### [Document excerpt]

◇ ◇ ◇ ◇ ◇ ◇ ◇

The actin-bundling activity of AnxA2 is involved in granule recruitment and fusion. Chromaffin cells were stimulated with a local application of 100 mM KCl for 10 s, and catecholamine secretion was monitored using carbon fiber amperometry. Control release was measured in nontransfected cells from the same culture dish. (A) Typical amperometric recordings obtained in nontransfected cells (NT), cells expressing AnxA2-K286A-GFP, and cells treated for 1 h with 5 µM WA. (B) The number of amperometric spikes per cell recorded in nontransfected cells (NT), cells transfected with AnxA2-WT-GFP (A2-WT) or AnxA2-K286A-GFP (A2-K286A), or WA-treated cells (NT+WA). Results represent the mean ± SD (error bars) from 25–55 cells. (C) Schema showing the different spike parameters of the amperometric response (means ± SEM) measured in D. *, P < 0.05; **, P < 0.01.

Figure 8.

The actin-bundling activity of AnxA2 modulates the formation of the initial fusion pore. (A) Schema showing the parameters of the PSF signal measured in B, C, and D panels. NT, nontransfected cells; A2-WT, cells transfected with AnxA2-GFP WT; A2-K286A, cells transfected with AnxA2-K286A-GFP; NT + WA, cells treated for 1 h with 5 µM WA. Data are expressed as mean ± SEM (error bars). *, P < 0.05; **, P < 0.01.

Figure 9.

AnxA2 forms the actin bundles that anchor the secretory granules at the plasma membrane during exocytosis. (A) Electron micrograph plasma membrane sheets prepared from unstimulated or stimulated cells transfected with AnxA2-WT-GFP (A2-WT) or AnxA2-K286A-GFP (A2-K286A), or nontransfected cells treated with WA (NT+WA). Transfected cells were labeled with anti-GFP antibodies revealed with 25 nm gold particles. Bars, 500 nm. (B) TEM image at zero tilt of a secretory granule docked on the plasma membrane of a cell transfected with AnxA2-K286A-GFP (left) and the clipping plane of the side view of the isosurface representation of the tomogram (right). Bars, 200 nm. (C) The number of granules morphologically docked on plasma membrane sheets of unstimulated (U) and stimulated (S) cells, nontransfected cells (NT), cells transfected with AnxA2-WT-GFP (A2-WT) or AnxA2-K286A-GFP (A2-K286A), or cells treated with WA (NT+WA). Results indicate ±SEM from 25–50 images. Asterisks indicate statistical significance (***, P < 0.001) for medians (black line) determined using a Mann-Whitney test, the white lines represent the means. Images were acquired from three different culture preparations.

◇ ◇ ◇ ◇ ◇ ◇ ◇

### [Data]
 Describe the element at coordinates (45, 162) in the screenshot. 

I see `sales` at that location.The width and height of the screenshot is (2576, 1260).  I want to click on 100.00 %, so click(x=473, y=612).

◇ ◇ ◇ ◇ ◇ ◇ ◇

### [Exercise objective]
From the figure legends, list each short label used for a group of cells defined by transfection or drug treatment, and give what each label stands for.

### [Task answer]
- NT: nontransfected cells
- A2-WT: cells transfected with AnxA2-WT-GFP
- A2-K286A: cells transfected with AnxA2-K286A-GFP
- NT+WA: nontransfected cells treated for 1 h with 5 µM WA